Returns an array containing all elements in proper sequence. The returned array type is Object[], so casting is needed to use specific types.

Method 2: toArray(T[]) (Returns Typed Array)

<T> T[] toArray(T[] a)

Returns a typed array containing all elements. Pass an empty array of the desired type and Java allocates the correct size. This is the preferred approach as it avoids casting.

Example

The following example demonstrates both methods ?

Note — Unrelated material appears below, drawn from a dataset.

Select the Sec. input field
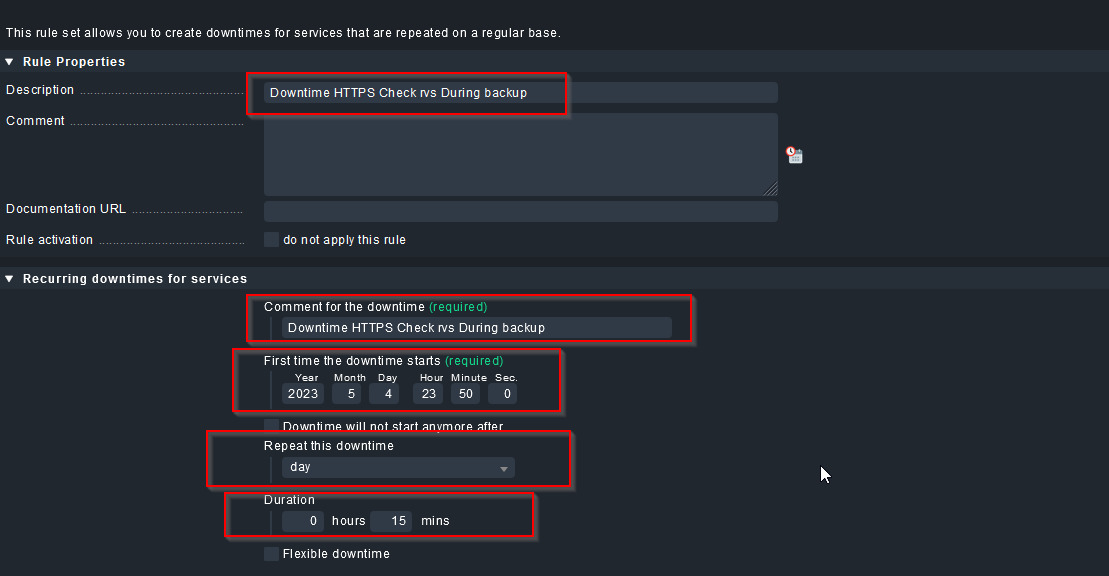1109x576 pixels. 503,394
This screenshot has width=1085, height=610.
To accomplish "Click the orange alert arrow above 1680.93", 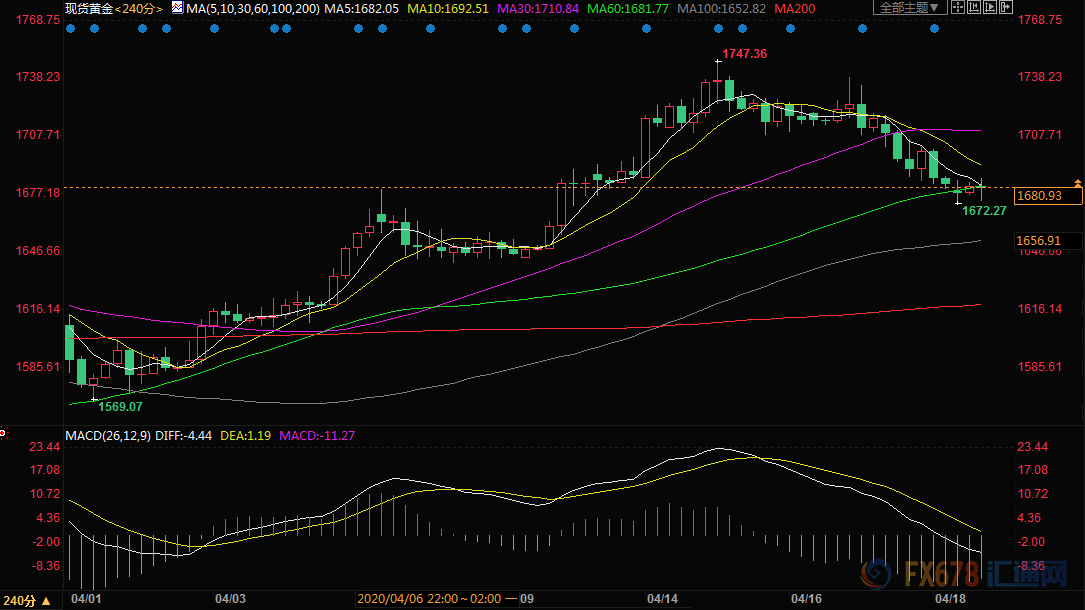I will click(1077, 183).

import java.util.ArrayList;
import java.util.Arrays;
import java.util.List;

public class CollectionsDemo {
    public static void main(String[] args) {
        List<String> list = new ArrayList<>(Arrays.asList("A", "B", "C", "D"));
        System.out.println("List: " + list);

        // Method 1: toArray() - returns Object[]
        Object[] items = list.toArray();
        System.out.print("Object[]: ");
        for (Object obj : items) {
            System.out.print(obj + " ");
        }
        System.out.println();

        // Method 2: toArray(T[]) - returns typed String[]
        String[] characters = list.toArray(new String[0]);
        System.out.print("String[]: ");
        for (String str : characters) {
            System.out.print(str + " ");
        }
    }
}

The output of the above code is ?

List: [A, B, C, D]
Object[]: A B C D
String[]: A B C D

Conclusion

Use toArray(new T[0]) for type-safe conversion from ArrayList to array. The no-argument toArray() returns Object[] which requires casting, so the typed version is preferred in most cases.